In the movies it would have all played out so much differently. She was very sweet, just just wasn’t paying attention. It could have been any of us I guess. Maybe not at Target, but somewhere else. We all get a little caught up in our own distractions. The really funny part was apparently I had chastised my kiddo about shoving me out of the way, in the parking lot and then, when we walked in I said “REALLY? NO WAY!” and marched into the bathroom. Still caught up in her lack of situational awareness, she apparently turned to my husband and said “oh my gosh! What’s going on? What did I do?” freaking out because of my rage over her pushing me.

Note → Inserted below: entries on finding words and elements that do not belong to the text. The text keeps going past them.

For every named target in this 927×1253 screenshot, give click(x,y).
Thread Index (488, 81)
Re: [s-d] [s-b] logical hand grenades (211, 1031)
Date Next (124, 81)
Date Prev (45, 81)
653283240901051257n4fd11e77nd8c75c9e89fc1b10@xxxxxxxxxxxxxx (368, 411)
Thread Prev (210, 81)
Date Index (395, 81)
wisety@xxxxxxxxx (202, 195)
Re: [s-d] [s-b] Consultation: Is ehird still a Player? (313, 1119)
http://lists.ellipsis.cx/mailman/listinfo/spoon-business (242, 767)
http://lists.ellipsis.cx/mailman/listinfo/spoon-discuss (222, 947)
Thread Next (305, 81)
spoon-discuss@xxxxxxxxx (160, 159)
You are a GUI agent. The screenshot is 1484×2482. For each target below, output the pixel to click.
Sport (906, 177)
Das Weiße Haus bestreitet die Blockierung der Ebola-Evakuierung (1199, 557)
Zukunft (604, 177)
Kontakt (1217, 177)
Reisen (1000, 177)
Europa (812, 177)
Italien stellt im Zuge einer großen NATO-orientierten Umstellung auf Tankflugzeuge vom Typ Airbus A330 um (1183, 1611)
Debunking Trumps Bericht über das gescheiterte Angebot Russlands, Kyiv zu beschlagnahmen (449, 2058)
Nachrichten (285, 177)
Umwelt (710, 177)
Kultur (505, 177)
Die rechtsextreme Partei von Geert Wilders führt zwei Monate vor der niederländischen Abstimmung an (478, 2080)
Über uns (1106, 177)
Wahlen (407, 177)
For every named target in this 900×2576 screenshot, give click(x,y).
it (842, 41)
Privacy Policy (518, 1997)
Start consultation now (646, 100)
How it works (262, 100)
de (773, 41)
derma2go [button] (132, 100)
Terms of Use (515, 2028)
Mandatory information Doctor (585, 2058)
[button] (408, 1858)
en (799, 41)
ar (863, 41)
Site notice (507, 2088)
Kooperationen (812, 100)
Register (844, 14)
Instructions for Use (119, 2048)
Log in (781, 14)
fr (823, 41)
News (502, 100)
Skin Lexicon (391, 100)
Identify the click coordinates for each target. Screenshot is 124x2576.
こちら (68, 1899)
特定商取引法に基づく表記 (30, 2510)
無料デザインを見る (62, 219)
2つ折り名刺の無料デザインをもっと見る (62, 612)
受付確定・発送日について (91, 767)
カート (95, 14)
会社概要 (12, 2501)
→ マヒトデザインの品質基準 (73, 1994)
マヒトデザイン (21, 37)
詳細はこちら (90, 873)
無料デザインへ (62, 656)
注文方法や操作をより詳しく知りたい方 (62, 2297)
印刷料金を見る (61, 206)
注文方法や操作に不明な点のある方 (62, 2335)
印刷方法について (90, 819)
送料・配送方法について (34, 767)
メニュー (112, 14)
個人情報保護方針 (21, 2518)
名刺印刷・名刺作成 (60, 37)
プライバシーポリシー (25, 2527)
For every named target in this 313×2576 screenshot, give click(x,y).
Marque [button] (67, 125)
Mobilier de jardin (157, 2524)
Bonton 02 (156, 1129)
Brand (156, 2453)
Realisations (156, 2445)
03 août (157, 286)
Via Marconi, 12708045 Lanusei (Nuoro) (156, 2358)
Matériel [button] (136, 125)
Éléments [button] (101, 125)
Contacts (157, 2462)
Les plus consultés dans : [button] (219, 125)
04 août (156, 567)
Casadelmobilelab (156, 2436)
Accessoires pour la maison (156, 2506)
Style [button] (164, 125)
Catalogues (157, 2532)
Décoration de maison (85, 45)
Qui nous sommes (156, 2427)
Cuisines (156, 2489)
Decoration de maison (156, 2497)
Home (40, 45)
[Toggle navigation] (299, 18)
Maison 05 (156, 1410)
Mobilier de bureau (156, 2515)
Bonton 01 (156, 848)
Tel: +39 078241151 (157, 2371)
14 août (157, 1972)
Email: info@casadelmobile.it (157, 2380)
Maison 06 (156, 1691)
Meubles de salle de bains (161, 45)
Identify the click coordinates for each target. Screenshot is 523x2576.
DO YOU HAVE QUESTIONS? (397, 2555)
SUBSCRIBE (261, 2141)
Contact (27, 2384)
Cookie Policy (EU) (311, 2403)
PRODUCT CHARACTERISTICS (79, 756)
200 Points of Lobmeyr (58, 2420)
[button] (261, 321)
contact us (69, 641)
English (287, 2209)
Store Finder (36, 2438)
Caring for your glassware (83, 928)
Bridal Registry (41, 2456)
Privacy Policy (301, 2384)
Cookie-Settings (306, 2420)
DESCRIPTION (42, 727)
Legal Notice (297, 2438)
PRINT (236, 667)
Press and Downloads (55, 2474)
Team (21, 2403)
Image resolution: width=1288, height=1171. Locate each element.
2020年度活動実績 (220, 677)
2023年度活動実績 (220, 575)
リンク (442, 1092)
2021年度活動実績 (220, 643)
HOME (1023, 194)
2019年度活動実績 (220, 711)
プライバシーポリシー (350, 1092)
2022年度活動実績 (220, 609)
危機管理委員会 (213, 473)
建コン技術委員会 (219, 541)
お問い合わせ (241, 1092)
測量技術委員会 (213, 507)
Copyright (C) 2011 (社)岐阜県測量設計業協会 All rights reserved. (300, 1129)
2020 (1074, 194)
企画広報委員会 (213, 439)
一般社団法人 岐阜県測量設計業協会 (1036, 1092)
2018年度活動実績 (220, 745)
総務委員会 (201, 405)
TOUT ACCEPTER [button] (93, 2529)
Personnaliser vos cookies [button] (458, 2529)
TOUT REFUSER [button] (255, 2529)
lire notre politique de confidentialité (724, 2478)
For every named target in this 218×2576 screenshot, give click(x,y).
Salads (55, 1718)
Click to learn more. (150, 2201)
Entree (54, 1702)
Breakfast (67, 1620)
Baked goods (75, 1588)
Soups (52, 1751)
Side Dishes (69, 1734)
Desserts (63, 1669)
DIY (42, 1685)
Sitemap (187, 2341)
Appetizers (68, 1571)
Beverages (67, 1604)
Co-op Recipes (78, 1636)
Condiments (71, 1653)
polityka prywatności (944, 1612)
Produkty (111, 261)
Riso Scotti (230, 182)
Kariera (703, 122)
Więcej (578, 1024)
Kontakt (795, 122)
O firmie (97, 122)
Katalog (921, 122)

I’m sure she was thinking to herself “I do this all of the time, why is it such a big deal this time?” Which is sadly a true story- and exactly why I chastised her in the first place.

It’s true, you guys, my kid is a pusher.

Anyway… A little bit of a drama really changes the dynamics of a trip to the store for fabric softener and a Tide pen.

Moral of the story: let’s all pay a little more attention. {and not push our mamas.}

One thought on “Good morning…

  1. you and target. me and walmart. an older lady with about a thousand different braces (knee braces, wrist braces, ankle braces) was struggling to get her cart up the curb and i asked if she needed help (i had a cart with my 2 year old sitting in it). she didn’t look up and said “what i need is for you to keep going!” ouch. i nodded and said “no thanks would have worked just as well. better, even.” and felt guilty right after. what, am i the manners police? lol. i’m a butt in public plenty, i’d wager. but still. that STUNG! good on ya for mentioning it.